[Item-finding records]

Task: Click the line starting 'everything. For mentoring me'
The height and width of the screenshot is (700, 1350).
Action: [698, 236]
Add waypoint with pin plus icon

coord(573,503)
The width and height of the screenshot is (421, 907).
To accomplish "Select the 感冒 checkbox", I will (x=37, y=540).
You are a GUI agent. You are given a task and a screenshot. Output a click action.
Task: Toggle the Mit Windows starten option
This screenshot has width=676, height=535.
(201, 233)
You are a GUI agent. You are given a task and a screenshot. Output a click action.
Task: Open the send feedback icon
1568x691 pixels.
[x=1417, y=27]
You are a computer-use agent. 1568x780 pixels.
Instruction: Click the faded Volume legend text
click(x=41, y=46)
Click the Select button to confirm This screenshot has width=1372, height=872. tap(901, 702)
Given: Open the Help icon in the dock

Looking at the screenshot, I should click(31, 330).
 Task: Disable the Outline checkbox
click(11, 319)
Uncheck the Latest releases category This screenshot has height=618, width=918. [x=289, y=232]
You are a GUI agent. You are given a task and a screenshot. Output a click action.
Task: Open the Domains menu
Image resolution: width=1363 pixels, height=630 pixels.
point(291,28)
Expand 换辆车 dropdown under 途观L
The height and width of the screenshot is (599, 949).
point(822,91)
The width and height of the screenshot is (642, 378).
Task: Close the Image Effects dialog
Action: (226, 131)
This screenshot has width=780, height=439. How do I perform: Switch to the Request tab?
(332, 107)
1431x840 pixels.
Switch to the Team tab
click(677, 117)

**EXERCISE TASK:**
Please reproduce the material above word for word, from its first line through the line containing "click(11, 319)", with that line included.

**TASK ANSWER:**
Task: Click the line starting 'everything. For mentoring me'
The height and width of the screenshot is (700, 1350).
Action: [698, 236]
Add waypoint with pin plus icon

coord(573,503)
The width and height of the screenshot is (421, 907).
To accomplish "Select the 感冒 checkbox", I will (x=37, y=540).
You are a GUI agent. You are given a task and a screenshot. Output a click action.
Task: Toggle the Mit Windows starten option
This screenshot has width=676, height=535.
(201, 233)
You are a GUI agent. You are given a task and a screenshot. Output a click action.
Task: Open the send feedback icon
1568x691 pixels.
[x=1417, y=27]
You are a computer-use agent. 1568x780 pixels.
Instruction: Click the faded Volume legend text
click(x=41, y=46)
Click the Select button to confirm This screenshot has width=1372, height=872. tap(901, 702)
Given: Open the Help icon in the dock

Looking at the screenshot, I should click(31, 330).
 Task: Disable the Outline checkbox
click(11, 319)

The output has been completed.